#### Work task
Go through the entries below and copy each line containing the word "will".

#### Items listed in a dataset

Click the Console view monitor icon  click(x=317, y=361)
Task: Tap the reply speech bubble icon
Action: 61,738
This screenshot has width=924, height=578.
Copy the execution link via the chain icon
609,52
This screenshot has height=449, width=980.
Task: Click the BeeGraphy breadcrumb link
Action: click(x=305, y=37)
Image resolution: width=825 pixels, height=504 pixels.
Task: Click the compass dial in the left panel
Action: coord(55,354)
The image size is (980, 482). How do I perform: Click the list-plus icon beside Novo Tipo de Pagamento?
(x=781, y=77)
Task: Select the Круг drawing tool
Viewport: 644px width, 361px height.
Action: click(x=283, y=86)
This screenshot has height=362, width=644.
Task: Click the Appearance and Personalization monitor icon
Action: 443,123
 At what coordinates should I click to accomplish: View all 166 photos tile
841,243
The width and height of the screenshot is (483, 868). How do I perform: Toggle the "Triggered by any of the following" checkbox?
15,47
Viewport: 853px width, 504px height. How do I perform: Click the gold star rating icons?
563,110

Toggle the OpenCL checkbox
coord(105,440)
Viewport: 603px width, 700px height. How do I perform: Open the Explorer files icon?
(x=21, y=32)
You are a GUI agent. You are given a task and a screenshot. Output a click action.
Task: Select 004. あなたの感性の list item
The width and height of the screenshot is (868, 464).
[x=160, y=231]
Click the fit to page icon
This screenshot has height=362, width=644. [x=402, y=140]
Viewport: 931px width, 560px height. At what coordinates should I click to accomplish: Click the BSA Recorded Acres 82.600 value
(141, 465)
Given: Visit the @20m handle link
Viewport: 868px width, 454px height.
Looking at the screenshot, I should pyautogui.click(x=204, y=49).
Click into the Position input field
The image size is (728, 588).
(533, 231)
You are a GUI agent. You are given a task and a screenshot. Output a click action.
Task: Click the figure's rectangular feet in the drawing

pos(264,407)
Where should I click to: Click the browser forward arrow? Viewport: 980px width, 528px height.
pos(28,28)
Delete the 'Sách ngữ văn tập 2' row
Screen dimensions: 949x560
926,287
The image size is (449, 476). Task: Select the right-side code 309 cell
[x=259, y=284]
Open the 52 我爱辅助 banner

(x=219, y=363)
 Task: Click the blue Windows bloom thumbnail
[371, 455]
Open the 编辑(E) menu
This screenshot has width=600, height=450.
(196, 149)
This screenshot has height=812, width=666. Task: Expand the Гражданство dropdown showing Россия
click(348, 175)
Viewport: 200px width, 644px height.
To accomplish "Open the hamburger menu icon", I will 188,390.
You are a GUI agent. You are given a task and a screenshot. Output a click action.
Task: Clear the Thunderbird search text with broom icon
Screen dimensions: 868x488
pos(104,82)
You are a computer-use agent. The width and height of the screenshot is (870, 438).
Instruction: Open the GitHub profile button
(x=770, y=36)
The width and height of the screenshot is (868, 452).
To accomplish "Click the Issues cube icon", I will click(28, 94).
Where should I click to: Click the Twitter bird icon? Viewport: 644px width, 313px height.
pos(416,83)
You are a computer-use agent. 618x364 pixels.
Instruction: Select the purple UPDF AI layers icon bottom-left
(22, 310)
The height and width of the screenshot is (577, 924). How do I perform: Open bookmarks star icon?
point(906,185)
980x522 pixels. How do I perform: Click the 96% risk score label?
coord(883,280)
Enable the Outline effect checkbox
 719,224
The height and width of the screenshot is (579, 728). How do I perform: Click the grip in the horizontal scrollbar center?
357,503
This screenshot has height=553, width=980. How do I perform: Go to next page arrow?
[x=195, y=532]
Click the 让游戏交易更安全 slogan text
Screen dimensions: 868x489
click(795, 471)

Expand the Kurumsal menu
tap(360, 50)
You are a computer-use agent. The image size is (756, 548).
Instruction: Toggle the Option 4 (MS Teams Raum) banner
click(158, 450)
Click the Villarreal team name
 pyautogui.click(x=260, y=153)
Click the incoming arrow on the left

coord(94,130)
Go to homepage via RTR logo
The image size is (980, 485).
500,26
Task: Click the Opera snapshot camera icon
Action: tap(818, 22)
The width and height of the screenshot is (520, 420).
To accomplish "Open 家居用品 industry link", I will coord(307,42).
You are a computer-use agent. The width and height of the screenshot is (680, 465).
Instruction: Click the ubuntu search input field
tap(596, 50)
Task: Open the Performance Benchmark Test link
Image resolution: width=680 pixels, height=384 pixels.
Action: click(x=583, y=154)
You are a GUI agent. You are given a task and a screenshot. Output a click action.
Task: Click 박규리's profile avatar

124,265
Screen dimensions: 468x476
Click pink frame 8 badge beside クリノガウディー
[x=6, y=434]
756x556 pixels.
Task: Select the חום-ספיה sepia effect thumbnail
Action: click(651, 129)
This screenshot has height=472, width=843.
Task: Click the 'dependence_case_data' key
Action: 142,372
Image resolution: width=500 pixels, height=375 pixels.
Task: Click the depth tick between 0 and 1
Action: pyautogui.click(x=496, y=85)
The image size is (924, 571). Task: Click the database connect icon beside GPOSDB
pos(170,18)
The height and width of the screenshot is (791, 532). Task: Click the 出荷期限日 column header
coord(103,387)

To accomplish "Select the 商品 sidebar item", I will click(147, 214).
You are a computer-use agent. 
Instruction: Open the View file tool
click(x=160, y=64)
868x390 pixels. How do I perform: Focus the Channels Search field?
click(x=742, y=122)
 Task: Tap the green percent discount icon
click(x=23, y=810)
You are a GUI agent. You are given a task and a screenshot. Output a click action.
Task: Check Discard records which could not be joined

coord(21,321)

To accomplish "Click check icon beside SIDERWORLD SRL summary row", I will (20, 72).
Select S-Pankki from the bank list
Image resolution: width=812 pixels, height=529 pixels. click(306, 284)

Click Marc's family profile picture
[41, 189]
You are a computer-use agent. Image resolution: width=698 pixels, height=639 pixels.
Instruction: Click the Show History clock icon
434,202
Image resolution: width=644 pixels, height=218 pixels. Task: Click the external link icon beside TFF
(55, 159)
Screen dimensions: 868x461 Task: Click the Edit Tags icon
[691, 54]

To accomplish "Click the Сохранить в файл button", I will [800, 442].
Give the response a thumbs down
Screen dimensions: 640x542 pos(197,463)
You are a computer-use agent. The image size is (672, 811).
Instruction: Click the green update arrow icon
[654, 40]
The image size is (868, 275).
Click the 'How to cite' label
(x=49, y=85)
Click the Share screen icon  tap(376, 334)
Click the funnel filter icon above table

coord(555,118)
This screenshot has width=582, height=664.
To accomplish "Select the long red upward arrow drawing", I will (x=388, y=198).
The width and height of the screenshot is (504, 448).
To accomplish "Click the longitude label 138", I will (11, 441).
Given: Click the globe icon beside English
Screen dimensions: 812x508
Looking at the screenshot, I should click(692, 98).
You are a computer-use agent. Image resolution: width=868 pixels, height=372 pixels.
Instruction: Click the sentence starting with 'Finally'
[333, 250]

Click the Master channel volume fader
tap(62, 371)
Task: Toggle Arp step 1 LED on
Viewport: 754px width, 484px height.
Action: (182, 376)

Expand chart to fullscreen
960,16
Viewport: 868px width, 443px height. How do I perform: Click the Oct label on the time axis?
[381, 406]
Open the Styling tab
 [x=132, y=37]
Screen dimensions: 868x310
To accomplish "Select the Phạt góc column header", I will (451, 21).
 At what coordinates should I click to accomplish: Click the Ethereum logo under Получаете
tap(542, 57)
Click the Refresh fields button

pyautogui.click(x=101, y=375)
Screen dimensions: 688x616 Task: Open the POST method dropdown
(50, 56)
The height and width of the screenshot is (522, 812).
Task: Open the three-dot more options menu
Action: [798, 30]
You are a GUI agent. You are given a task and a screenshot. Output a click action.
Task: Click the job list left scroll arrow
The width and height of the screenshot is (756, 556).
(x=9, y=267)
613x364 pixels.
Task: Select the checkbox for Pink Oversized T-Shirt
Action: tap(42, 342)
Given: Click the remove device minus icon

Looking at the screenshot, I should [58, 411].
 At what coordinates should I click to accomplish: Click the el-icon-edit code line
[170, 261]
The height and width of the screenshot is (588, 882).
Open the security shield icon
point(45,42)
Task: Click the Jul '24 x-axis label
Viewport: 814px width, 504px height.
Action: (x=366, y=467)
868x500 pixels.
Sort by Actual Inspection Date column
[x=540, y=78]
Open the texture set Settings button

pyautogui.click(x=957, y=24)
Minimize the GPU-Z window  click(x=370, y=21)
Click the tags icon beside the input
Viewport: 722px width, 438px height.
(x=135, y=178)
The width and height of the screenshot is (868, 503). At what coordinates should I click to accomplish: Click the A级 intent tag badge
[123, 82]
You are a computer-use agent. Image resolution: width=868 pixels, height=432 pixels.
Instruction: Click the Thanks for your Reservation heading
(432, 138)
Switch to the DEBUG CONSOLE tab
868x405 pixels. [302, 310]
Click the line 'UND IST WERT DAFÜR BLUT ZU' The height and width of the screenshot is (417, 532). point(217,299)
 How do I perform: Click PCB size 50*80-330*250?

#### Written answer
To accomplish "Open the hamburger menu icon", I will 188,390.
To accomplish "Click the Issues cube icon", I will click(28, 94).
To accomplish "Open 家居用品 industry link", I will coord(307,42).
To accomplish "Select the 商品 sidebar item", I will click(147, 214).
To accomplish "Click check icon beside SIDERWORLD SRL summary row", I will (20, 72).
To accomplish "Click the Сохранить в файл button", I will [800, 442].
To accomplish "Select the long red upward arrow drawing", I will (x=388, y=198).
To accomplish "Click the longitude label 138", I will (11, 441).
To accomplish "Select the Phạt góc column header", I will (451, 21).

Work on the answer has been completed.